Powracamy do potrzeby poważnego wypadku, do którego zaszło w sobotę rano na ulicy wojewódzkiej nr 162, niedaleko skrętu w perspektywę Drzonowa. BMW znacznie przekraczające prędkość nagrał policyjny rejestrator włożony w radiowozie.
Kierowca wypadł z drogi i dachował
Warunki drogowe były wielkie. Jak słyszymy od policjantów, funkcjonariusz wybiera miejsce zatrzymania, które przede wszystkim musi istnieć solidne.
Pierwsze takie, było teraz w jednej miejscowości Bogusławiec, gdzie kierowca został nagrany przekraczając dozwoloną prędkość. Dokładnie był istnieć obecne przystanek autobusowy.
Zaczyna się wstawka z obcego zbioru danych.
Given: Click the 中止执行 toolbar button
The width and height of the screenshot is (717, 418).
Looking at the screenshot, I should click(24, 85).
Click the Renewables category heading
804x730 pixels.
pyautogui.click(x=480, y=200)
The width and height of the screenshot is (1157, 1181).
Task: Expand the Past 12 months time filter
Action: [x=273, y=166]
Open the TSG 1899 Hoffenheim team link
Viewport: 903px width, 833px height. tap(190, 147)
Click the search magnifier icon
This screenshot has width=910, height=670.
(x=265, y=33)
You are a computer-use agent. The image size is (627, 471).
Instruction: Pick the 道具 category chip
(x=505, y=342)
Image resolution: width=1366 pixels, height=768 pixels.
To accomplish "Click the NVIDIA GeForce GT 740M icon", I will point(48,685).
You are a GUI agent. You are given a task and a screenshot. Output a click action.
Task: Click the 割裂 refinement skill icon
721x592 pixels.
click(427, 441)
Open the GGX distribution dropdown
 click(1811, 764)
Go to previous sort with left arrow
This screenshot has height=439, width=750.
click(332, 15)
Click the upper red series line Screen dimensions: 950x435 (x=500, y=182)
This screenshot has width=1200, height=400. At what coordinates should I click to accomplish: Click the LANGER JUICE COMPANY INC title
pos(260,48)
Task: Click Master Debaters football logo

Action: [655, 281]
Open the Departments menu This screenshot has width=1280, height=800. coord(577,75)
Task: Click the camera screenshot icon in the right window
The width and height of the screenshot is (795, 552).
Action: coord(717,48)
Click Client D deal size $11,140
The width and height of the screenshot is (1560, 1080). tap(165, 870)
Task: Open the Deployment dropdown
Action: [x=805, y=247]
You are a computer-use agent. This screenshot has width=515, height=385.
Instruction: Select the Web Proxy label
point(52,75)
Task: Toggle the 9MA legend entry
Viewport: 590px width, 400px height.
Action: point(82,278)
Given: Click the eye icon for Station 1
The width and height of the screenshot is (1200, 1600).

Jednak pracowniki z daleka zauważyli, że ten był zastawiony, dlatego kierowca BMW odjechał. Kiedy pojazd, za którym wyjeżdżalibyśmy na śliskiej nawierzchni po raz drugi rozpędził się do dużej prędkości nie mogli dłużej czekać. Dali znać sygnałami aby zwolnił. Stanowili go przekroczyć i wtrącić do pewnego miejsca zatrzymania na parkingu na końcu powiatu kołobrzeskiego, przy tzw. panderozie. Nie wiadomo czy kierowca nie zrozumiał również nie zobaczył wezwania do rozwiązania. Ze konkretną prędkością miał pokonywać zakręt, kiedy stracił panowanie nad pojazdem. Wtedy wypadł z drogi po naszej lewej stronie, wpadłem w drewno i dachował.
W sukcesie wypadku poważnie poszkodowany został 24-letni kierowca BMW. Jechał od Kołobrzegu do Trzebiatowa. Warunki drogowe tego dnia były niesprzyjające. Kierowcy pamiętajcie, aby unikać na śliską nawierzchnię. Oblodzenie lub mokra jezdnia bywa szczególnie niebezpieczna przy niskich temperaturach, zwłaszcza rano i po zmroku. Noga z gazu!